If you don't know how to use a prong and want to use one, you need someone to show you. The purpose isn't to give strong corrections or drag the dog around, it's to communicate. The dog needs to know that old behaviors won't work. You want him to experience the right way to behavior and for it to become his choice. Now, jumping is his first and only choice. You can replace that with sitting or lying down as his first choice.


----------



## Stevenzachsmom (Mar 3, 2008)

LuvShepherds said:


> I didn't want to argue about two week shutdown, so I didn't say anything. I've never done one, but I agree with Muskeg. The only way to get a dog like that under control is to be able to handle him. I do use training collars, and with the fosters and rescues, the first thing I did was leash work with a prong. The dogs I was getting were anywhere from older puppies to seniors, so were already full grown and much stronger than I was. One was a car chaser. They had never been leash trained properly. The prong only allowed me to get them on the leash and get their attention, so I could start getting respect. I immediately worked on Sit, Down and Off, and then Watch Me.
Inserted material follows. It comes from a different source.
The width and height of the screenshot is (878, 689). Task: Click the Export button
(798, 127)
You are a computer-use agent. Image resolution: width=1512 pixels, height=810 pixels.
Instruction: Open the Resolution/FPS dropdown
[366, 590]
Every time the dog misbehaved, it had to sit and watch me. *If it persisted, it had to lie down, and I stood on the leash with one foot, then shortened it so the dog had to stay down. *When it was with me and we weren't working, the dog was tethered to a strong table next to me. I did NILIF which has some similarities to the shut down, but the way I did it, gives the dog some working time and a lot of exercise. If the dogs were tired, they were easier to work with.
> 
> I tried doing this on my own and with obedience when we kept a foster, but ended up having to use a private trainer because the dogs were better but still not completely under control.
> 
> If you don't know how to use a prong and want to use one, you need someone to show you. The purpose isn't to give strong corrections or drag the dog around, it's to communicate. The dog needs to know that old behaviors won't work. You want him to experience the right way to behavior and for it to become his choice. Now, jumping is his first and only choice. You can replace that with sitting or lying down as his first choice.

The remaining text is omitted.